There’s a hole in the bucket of policy-making – a patient-sized hole.

The story of the NHS can be read as a continuing battle between policymakers and clinical leaders over the ownership of patient voice. Commissioners and providers, managers, and clinicians, continue the skirmishes, proclaiming they know what’s best for us.

Meanwhile, we continue to be marginalised.

And whilst shared decision making becomes all the rage at individual care level, shared decision making or co-production in policy-making is nowhere.

Take a few recent examples.

Patricia Hewitt’s ICS review has no patients included, though I hear one or two sub-groups might consult with one or two of the national patient-public interest groups.

The Times has set up a Health Commission with no patients included. And a new mental health inquiry is underway. Given previous inquiries, I’d be astonished if any service users or carers get to be integrally involved in how that operates.

Recent discussions on what to do about the NHS crises, have excluded patient voices. And nowhere is there any attempt at nuanced debate that tries to disentangle what really matters to patients (as distinct from the public as citizens and tax-payers).
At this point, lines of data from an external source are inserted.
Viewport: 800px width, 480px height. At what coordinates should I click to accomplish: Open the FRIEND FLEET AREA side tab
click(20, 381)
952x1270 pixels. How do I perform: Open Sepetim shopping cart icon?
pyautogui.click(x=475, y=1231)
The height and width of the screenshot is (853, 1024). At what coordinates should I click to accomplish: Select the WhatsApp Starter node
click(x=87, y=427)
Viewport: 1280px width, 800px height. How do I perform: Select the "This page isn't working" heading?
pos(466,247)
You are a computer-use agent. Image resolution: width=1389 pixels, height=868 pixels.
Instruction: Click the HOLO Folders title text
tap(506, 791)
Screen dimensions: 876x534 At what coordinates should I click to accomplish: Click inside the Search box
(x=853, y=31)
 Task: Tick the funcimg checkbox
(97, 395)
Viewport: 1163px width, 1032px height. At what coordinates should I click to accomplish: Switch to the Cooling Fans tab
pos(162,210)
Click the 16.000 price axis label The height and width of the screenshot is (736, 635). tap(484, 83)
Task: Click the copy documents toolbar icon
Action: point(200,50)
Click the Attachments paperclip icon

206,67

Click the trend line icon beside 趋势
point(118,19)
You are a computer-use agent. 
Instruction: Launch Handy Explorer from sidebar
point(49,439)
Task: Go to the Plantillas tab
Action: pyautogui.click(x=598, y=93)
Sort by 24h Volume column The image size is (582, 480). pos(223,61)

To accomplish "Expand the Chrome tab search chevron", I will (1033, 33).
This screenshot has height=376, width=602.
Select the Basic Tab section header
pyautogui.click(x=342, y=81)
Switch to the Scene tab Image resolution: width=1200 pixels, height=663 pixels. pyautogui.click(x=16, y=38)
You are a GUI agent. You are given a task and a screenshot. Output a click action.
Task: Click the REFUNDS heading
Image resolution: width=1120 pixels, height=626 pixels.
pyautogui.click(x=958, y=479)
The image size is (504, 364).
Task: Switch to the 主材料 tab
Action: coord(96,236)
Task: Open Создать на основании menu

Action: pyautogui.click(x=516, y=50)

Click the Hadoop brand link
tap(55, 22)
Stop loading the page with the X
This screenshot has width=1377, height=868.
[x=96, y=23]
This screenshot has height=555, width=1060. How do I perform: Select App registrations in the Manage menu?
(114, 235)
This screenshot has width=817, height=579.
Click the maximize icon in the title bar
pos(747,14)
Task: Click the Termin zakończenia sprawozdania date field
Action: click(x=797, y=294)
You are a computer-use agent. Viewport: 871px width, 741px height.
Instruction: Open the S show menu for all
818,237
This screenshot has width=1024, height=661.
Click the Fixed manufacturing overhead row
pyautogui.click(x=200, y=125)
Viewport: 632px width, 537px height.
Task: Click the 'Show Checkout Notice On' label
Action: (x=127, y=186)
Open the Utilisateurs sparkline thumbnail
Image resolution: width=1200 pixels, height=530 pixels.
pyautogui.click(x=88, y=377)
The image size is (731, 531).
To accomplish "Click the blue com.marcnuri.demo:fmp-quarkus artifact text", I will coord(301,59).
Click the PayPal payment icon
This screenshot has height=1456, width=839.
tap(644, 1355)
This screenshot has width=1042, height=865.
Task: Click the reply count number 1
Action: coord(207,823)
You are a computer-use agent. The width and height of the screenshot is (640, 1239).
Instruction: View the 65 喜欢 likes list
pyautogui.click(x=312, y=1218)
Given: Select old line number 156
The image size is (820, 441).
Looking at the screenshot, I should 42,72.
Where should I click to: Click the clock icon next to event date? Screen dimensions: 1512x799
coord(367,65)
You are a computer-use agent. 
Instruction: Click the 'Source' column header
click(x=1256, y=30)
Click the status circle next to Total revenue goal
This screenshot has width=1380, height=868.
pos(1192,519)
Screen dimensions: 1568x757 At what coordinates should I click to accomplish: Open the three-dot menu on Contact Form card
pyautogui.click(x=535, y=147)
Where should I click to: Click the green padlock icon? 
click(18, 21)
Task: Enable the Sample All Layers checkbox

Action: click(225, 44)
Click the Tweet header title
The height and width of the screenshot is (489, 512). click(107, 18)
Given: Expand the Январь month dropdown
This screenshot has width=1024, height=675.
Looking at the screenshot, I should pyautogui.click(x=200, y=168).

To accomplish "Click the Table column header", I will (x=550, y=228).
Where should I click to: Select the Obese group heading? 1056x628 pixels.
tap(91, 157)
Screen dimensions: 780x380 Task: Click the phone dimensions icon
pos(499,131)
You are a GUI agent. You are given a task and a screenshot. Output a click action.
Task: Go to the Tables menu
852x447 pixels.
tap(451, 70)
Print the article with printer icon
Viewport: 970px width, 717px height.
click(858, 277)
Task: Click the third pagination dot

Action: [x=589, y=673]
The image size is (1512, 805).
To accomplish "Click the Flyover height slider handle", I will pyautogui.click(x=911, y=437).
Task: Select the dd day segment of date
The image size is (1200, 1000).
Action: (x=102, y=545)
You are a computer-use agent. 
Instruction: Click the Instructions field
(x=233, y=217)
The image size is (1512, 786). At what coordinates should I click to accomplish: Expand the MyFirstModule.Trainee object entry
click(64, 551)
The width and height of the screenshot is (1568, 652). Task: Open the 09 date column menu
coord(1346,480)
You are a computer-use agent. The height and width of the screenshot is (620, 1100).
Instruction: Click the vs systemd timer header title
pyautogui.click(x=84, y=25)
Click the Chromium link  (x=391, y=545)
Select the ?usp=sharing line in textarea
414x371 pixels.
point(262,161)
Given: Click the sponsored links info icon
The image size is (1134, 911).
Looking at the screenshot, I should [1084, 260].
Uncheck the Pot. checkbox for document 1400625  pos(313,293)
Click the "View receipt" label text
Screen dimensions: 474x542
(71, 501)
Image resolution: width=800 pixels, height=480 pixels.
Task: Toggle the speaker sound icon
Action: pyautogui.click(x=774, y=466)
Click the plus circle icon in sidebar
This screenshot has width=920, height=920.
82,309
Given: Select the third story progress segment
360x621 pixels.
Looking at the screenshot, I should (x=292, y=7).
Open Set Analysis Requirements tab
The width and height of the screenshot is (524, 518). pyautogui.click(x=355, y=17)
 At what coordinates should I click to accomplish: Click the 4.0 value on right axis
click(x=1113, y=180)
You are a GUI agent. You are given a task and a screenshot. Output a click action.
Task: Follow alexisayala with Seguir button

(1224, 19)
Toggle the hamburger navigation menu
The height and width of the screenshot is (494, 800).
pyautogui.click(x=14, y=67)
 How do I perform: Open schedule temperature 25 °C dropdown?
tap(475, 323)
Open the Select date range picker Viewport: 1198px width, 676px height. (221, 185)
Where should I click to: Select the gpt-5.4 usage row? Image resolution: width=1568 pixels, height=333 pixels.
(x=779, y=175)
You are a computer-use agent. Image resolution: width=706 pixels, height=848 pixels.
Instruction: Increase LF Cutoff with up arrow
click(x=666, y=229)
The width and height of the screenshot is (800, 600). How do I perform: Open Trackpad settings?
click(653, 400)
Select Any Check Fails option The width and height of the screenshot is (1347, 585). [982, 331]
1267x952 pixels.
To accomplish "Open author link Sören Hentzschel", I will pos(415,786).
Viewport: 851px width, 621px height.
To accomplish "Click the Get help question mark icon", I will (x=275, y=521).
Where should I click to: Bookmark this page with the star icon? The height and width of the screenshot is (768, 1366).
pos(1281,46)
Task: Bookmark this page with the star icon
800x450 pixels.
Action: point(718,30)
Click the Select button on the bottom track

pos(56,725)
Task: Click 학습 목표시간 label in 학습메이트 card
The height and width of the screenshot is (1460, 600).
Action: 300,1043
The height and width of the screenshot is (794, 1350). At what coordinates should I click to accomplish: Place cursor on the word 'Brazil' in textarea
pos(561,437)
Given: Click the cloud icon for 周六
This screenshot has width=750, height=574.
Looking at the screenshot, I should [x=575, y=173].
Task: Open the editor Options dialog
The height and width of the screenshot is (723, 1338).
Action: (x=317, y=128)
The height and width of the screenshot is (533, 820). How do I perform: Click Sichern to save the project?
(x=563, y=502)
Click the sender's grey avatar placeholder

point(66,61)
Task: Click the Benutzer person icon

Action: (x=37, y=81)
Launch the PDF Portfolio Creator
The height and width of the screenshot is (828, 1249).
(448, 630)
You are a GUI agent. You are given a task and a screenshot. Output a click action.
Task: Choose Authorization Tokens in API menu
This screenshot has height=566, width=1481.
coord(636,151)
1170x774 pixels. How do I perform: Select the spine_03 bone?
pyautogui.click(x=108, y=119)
I recently received a YouGov survey that asked ‘who is to blame for the current state of the NHS?’. I had one tick-box choice between ‘The Government’ ‘The NHS’ ‘Patients’ or ‘I Don’t Know’.

Historically, in inquiries into safety scandals, the best we get is to be consultees, with those who’ve suffered, and often those who’ve triggered the inquiry in the first place through extreme emotional toil, reduced to walk on roles.

Patient Leaders – those affected by life-changing illness, injury or disability who want to influence change – provide ‘evidence’ to ‘professional experts’ and seldom have a say over analysis, interpretation, recommendations or decision-making.

And the scandals continue, and the root-causes of those – lack of humanity in care, lack of connected systems, for example, continue unabated. Could one reason be the omission of patient clout?

Meanwhile, a few cross-condition specific groups and the big condition specific charities catch the crumbs at the table in policy making – maybe called in as one-stop shop consultees for big set pieces.

I wish them luck forcing the door wider open. Some are over-stretched. Some have become too reliant on the hand that feeds them. Some lack the remit – either caught between the ‘patient’ and ‘public’ interest, such as HealthWatch, or being the voice of the voluntary organisations, rather than the voice of those with lived experience. This is not blame. It is merely to point out the need for strengthening the wider alliance.

The emergence of patient (lived experience) leadership means that it is time to reconsider patient voice in policy making and in national inquiries for example – this raises both opportunities and threats for some of the umbrella groups and charities, who have become accustomed to seeing themselves as the sole legitimate representative voices

However, I believe that those of us who’ve been through stuff, bring a unique lens on healthcare – one that foregrounds relational care and connected systems. Further, if we reframe people with lived experience as ‘experiential practitioners and leaders’ then we belong ‘inside’ any policy making process, as advisors, augmenting clinical and managerial expertise, rather or as well as on the ‘outside’ as independent voices.

We should be in there designing the process, setting the paths of inquiry, co-designing the invitee lists, grilling professionals, asking the questions, challenging assumptions, reframing the dialogue, modelling collaborative leadership. We should also be authoring the reports – making sure always that conversations remain grounded in what matters – those aspects of humane care and connected systems that seem always to be the foundation stones for safe and effective provision of healthcare. This would augment, rather than displace the role of other traditional organisations. It’s time to humanise healthcare. We can help fill the bucket-hole.